**Collected data:**
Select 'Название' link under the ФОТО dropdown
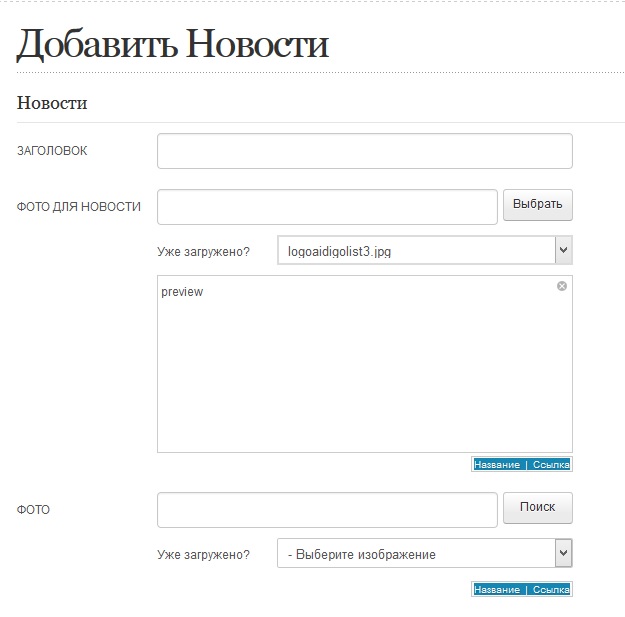The width and height of the screenshot is (625, 617). 497,590
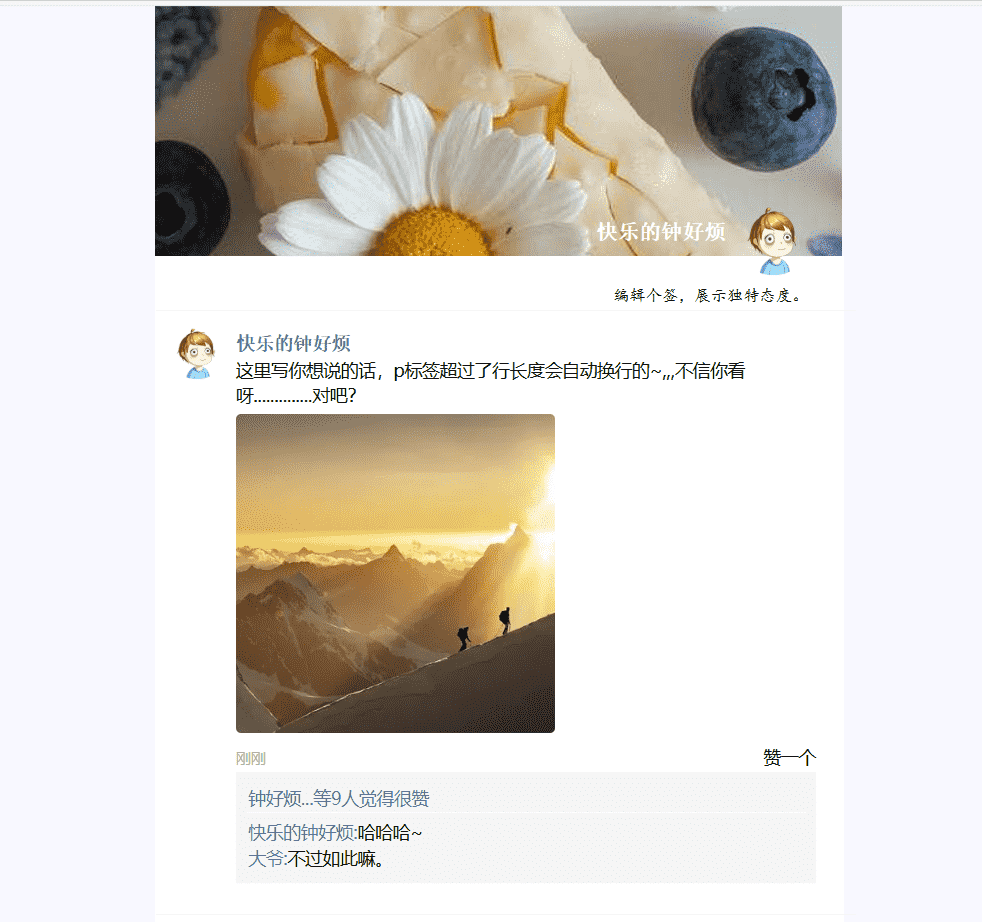The image size is (982, 922).
Task: Click the signature text 编辑个签，展示独特态度。
Action: pos(708,295)
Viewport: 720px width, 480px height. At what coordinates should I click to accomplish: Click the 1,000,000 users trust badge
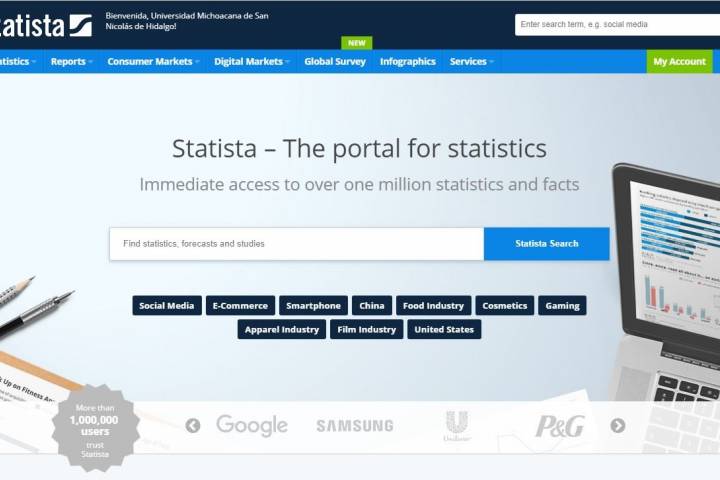tap(95, 427)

**Your goal:** Can you return every line of the records above word for word, leaving out the pictures?

**Task response:**
Select 'Название' link under the ФОТО dropdown
The width and height of the screenshot is (625, 617). 497,590
The image size is (982, 922).
Task: Click the signature text 编辑个签，展示独特态度。
Action: pos(708,295)
Viewport: 720px width, 480px height. At what coordinates should I click to accomplish: Click the 1,000,000 users trust badge
tap(95, 427)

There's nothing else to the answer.